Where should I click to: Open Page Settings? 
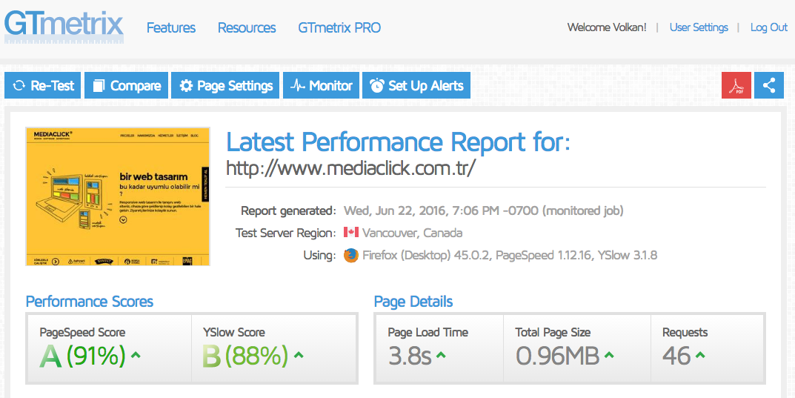(225, 85)

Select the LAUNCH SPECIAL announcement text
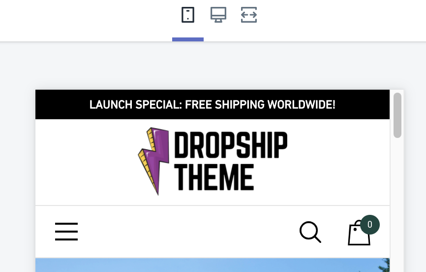(x=213, y=104)
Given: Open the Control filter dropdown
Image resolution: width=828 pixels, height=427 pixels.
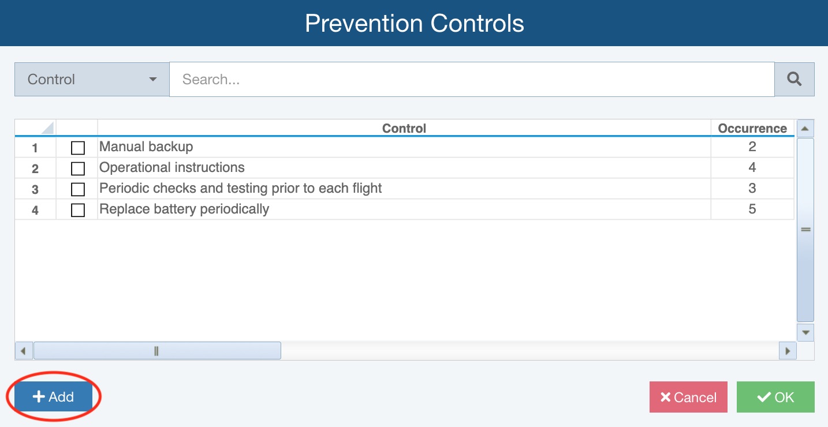Looking at the screenshot, I should click(92, 80).

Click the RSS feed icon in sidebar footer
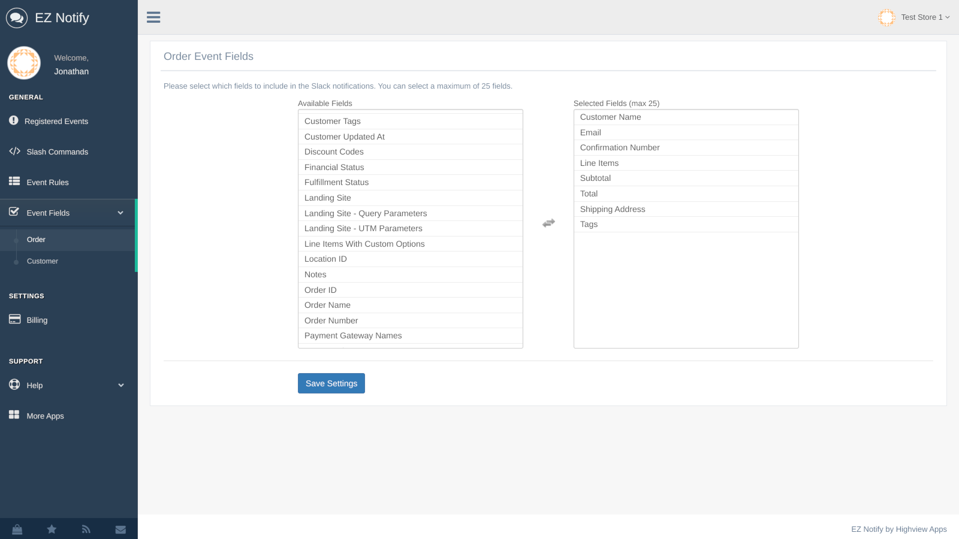86,529
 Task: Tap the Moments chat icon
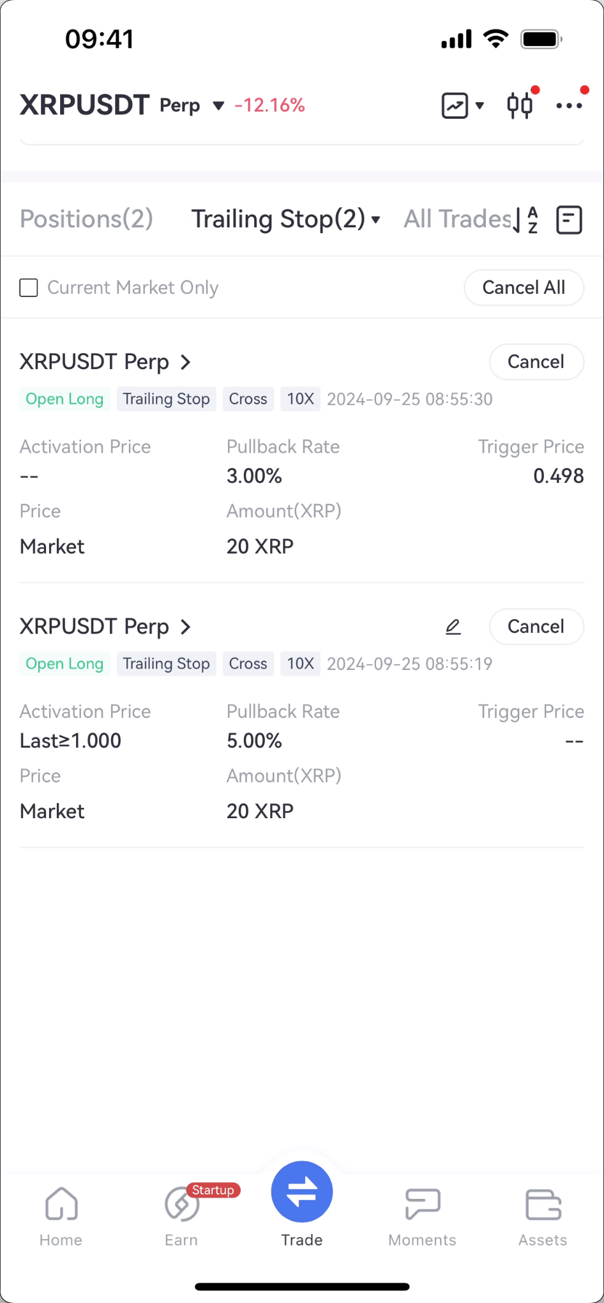point(423,1205)
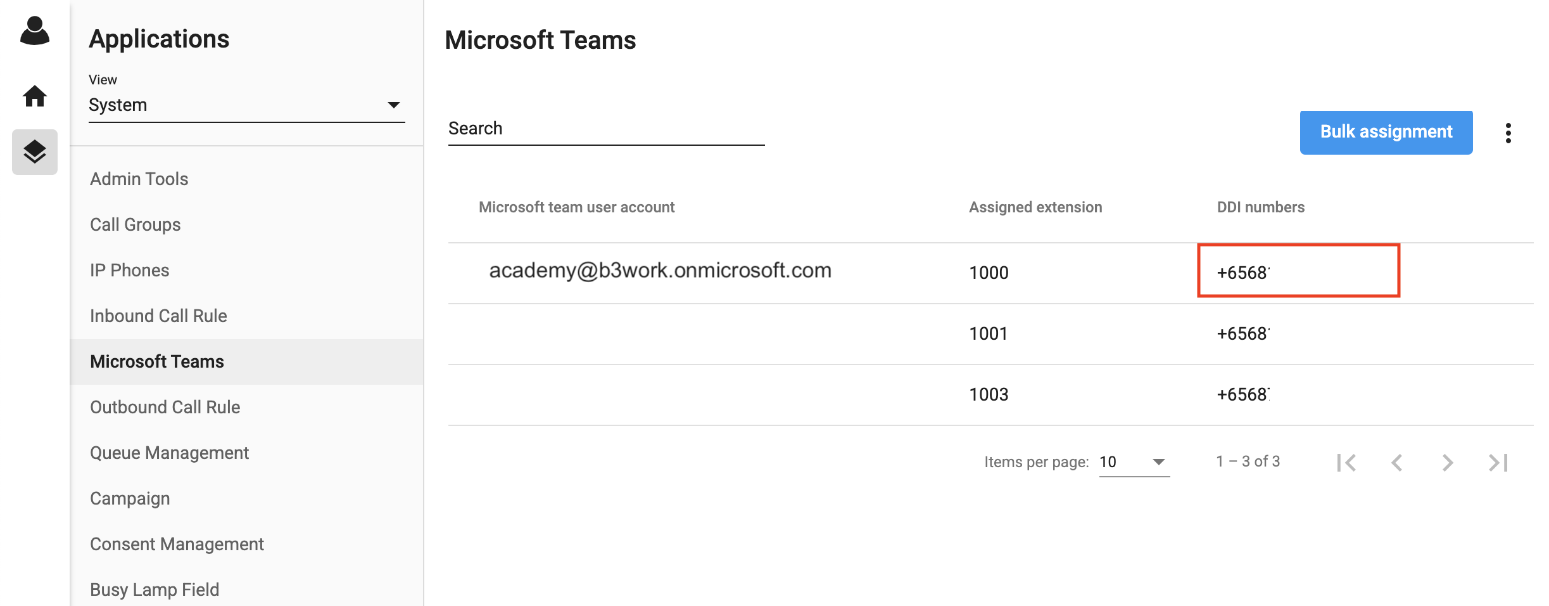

========

Your goal:
Return every line above verbatim, but leave out the pictures.

Exercise solution:
Where should I click to: Open Page Settings? 
(225, 85)

Select the LAUNCH SPECIAL announcement text
(x=213, y=104)
Given: Open the Control filter dropdown
Image resolution: width=828 pixels, height=427 pixels.
Looking at the screenshot, I should click(92, 80).

Click the RSS feed icon in sidebar footer
86,529
 Task: Tap the Moments chat icon
point(423,1205)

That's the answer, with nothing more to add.